Warsaw: Four people, including two children, died on Thursday and more than 100 were injured by lightning strikes during a thunderstorm in southern Poland's Tatra mountains, and Polish Prime Minister Mateusz Morawiecki traveled there to provide support to the rescue teams.
The four fatalities in Poland come after another person died Thursday afternoon when lightning struck the Slovak side of that mountain range, which divides Poland and Slovakia, the Efe news reported.
"The rescue and emergency services are doing everything they can," said Morawiecki, who thanked the more than 200 police, firefighters and health care workers who were dispatched to Giewont Mountain, where the electrical storm was especially intense.
The search and rescue efforts will be continued until early Friday, Morawiecki said, and he did not rule out the possibility that the number of victims could rise.
Meanwhile, about 30 people who were injured in the incident were hospitalized in local medical centres, although none of them is thought to be in mortal danger.
As Poland's TVN24 television reported Thursday afternoon, a large group of tourists was hit by lightning when they were on Giewont Mountain and four of them were killed.
Giewont Mountain rises 1,894 meters (6,214 ft) above sea level, overlooking the town of Zakopane, and a metal cross is located on the peak, which is reportedly where the group of tourists were when a lightning bolt struck the cross, the current travelling along a metal railing that many of them were touching.
Lightning also affected other people in the area, one of the most popular areas in Poland for nature lovers and hikers.
One of the tourists in the area told the TV station that they did not have time to take shelter because "the storm came out of nowhere, on a day when there had not even been any clouds in the sky."
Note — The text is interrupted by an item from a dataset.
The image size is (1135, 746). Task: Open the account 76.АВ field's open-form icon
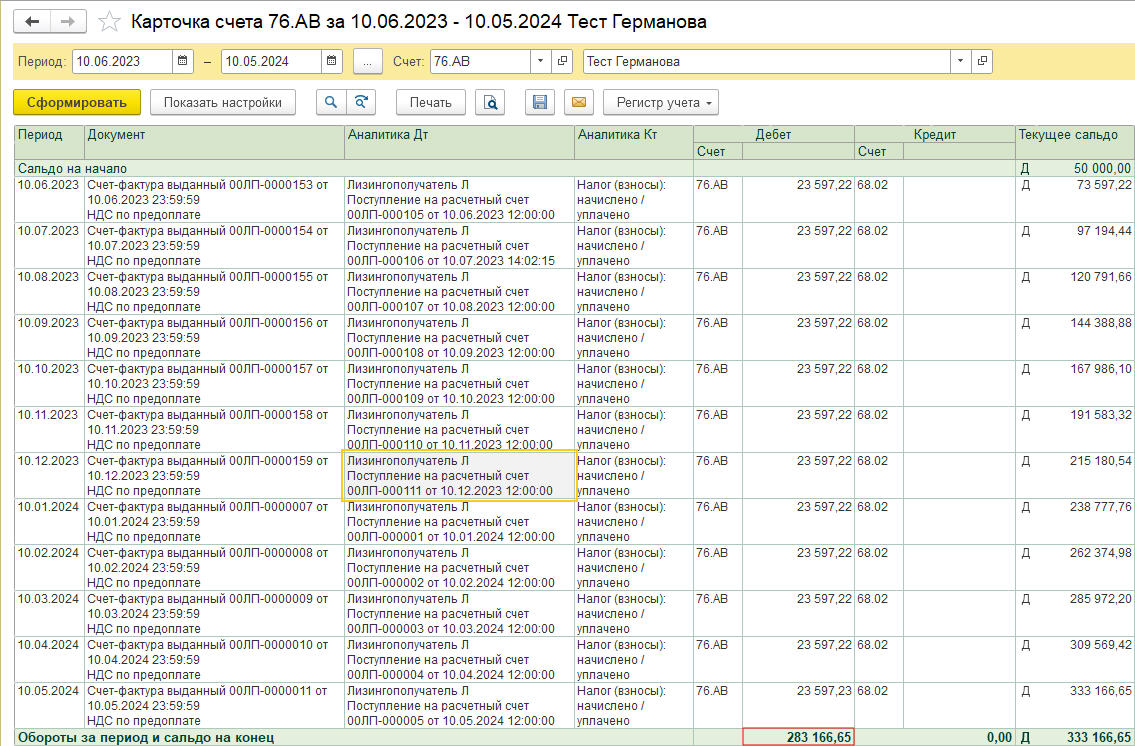point(562,61)
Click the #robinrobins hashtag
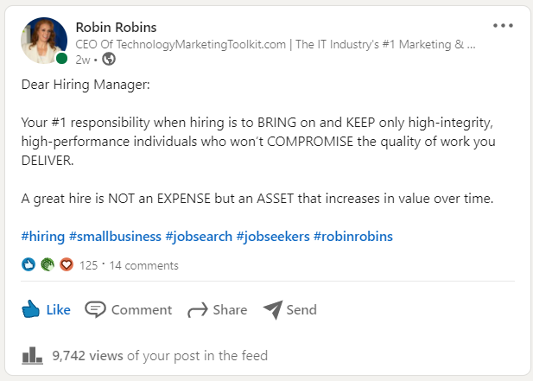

"We were hiking when we heard thunder. Someone said that it could be an airplane because nothing indicated that there was going to be a storm, but it was a storm that, immediately, came right over us," the tourist said.
The most recent tragedy of this kind in the Tatra Mountains took place in 1937, when four people were killed on Giewont Mountain by lightning during an intense thunderstorm.
Morawiecki also mentioned spelunkers who went missing last Saturday in a cave in the Tatra Mountains when a sudden rise in the underground water level cut them off from the rest of their cave-exploring group.
"It's a dramatic situation, but I want to assure you that the rescue teams are doing everything possible to locate them," the Prime Minister said.